【田原】オリヒメができたのはいつですか?

【吉藤】最初の人型は、10年7月に早稲田学内の広報誌で初めて発表しました。人型は高コストで壊れやすいデメリットがあったので、少しずつ改良して2年目には、いまのデザインに近いものになりました。さらに翌12年の9月に研究室を株式会社化して、オリィ研究所にしました。

【田原】吉藤さんはものづくりが好きで、事業には興味がなさそうに見える。どうして会社にしたの?

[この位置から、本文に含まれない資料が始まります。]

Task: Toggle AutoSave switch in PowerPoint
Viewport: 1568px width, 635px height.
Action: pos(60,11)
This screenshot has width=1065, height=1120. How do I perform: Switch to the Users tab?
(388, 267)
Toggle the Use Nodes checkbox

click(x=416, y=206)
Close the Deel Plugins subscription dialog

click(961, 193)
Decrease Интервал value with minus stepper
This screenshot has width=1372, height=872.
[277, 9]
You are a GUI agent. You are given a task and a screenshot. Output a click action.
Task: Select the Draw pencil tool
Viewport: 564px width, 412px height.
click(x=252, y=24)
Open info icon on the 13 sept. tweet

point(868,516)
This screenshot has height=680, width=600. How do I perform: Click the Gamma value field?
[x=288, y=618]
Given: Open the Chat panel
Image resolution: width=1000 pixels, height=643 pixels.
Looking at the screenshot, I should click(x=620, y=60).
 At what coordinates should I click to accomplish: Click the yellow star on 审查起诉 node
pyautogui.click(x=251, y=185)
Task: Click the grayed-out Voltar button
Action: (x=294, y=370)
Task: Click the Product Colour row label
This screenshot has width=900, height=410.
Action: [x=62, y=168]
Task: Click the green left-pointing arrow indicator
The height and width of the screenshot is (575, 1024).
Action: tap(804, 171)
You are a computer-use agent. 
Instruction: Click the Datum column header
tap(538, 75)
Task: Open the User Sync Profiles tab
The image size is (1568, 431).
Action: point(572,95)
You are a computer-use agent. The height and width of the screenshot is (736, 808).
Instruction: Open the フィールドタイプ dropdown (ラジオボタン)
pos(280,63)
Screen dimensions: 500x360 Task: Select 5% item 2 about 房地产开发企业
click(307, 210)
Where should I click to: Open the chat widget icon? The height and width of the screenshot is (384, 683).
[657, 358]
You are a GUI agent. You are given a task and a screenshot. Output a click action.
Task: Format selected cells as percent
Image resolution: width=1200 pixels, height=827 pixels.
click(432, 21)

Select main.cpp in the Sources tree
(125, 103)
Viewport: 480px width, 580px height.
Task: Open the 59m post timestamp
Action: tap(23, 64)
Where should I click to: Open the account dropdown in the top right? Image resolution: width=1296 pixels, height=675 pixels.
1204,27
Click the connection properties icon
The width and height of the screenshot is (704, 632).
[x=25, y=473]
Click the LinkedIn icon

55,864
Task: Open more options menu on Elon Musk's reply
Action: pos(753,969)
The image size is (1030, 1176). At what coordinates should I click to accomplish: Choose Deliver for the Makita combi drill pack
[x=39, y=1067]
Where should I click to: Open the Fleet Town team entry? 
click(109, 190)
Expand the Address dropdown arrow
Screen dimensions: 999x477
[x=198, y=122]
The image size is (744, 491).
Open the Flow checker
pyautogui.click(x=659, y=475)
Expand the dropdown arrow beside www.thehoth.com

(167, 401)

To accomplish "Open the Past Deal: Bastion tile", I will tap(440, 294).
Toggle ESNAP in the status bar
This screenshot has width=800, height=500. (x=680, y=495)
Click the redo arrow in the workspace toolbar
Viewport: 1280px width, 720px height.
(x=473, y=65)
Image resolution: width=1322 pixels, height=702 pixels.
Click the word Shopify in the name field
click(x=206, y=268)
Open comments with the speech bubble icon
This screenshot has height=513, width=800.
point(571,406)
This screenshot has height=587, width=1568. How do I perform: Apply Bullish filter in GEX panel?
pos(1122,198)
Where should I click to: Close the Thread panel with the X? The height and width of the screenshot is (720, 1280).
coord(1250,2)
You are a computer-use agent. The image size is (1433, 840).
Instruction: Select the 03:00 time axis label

【吉藤】いま副社長を務めている結城(明姫)に詰められまして。じつは彼女は病気を持ちつつも、それを突破してISEFに出たり、ロンドン大学に留学した秀才。その彼女に「吉藤が死んだら、残された人たちはどうなるのか。あなたの死後も孤独な人は生まれてくる。そういった人を救うには、孤独の解消を社会のシステムに組み込まなくちゃいけない。社会システムとはお金の循環だから、ビジネスにしなさい」と指摘されて、たしかにそうだなと。

【田原】事業化にはお金がかかります。

【吉藤】ビジネスコンテストに片っ端から応募して、約500万円稼ぎました。そのお金をもとに、墨田区の町工場に間借りしてロボットをつくってました。

【田原】順調に売れたんですか。

【吉藤】いや、最初は1台も。14年に20台を実験的に売って、16年からようやく少しずつ売れ始めました。あ、売るといっても、オリヒメはレンタルで提供しています。いまは約300台がレンタルに出ています。

【田原】改良は続けているんですか。

【吉藤】はい。その過程で派生したテクノロジーを製品化したりもしています。たとえば視線入力のコンピューターとか。

【田原】何ですか、それは。

【吉藤】ALS(筋萎縮性側索硬化症)という病気がありますよね。13年に、あるALS患者がオリヒメを使ってくれるというのでお会いしました。ALSは全身の筋肉が動かなくなっていく病気で、呼吸器をつければ延命ができます。でも、その方は「呼吸器はつけない」と言った。この先、話すことも笑うこともできなくなって、私は社会のお荷物になるから死ぬんだと。人間にとっては、ただ生きているだけでなく、生きて何をするのかが大事なのだという現実を突きつけられました。逆にいえば、何かできることがあれば、その方も生きるという選択肢を選ぶかもしれない。そう考えて、ALS患者が比較的最後まで動かせる目でコンピューターに入力するシステムの開発に取り組みました。

【田原】完成したんですか。

【吉藤】残念ながら、その方には間に合いませんでした。ただ、メリルリンチ日本証券の元会長でALSを発症した藤沢(義之)さんが協力してくださり、目の動きを解析してオリヒメを動かせるようになりました。その方がエンジェルになって出資してくれ、国際特許を申請して、いまはオリヒメと組み合わせて実用化されています。同じようなシステムで、目で絵を描けるツールもつくりました。そこの壁にかかっているのは、ALS患者さんが描いた絵です。その方はいまもオリヒメで出社して働き、給料をもらっています。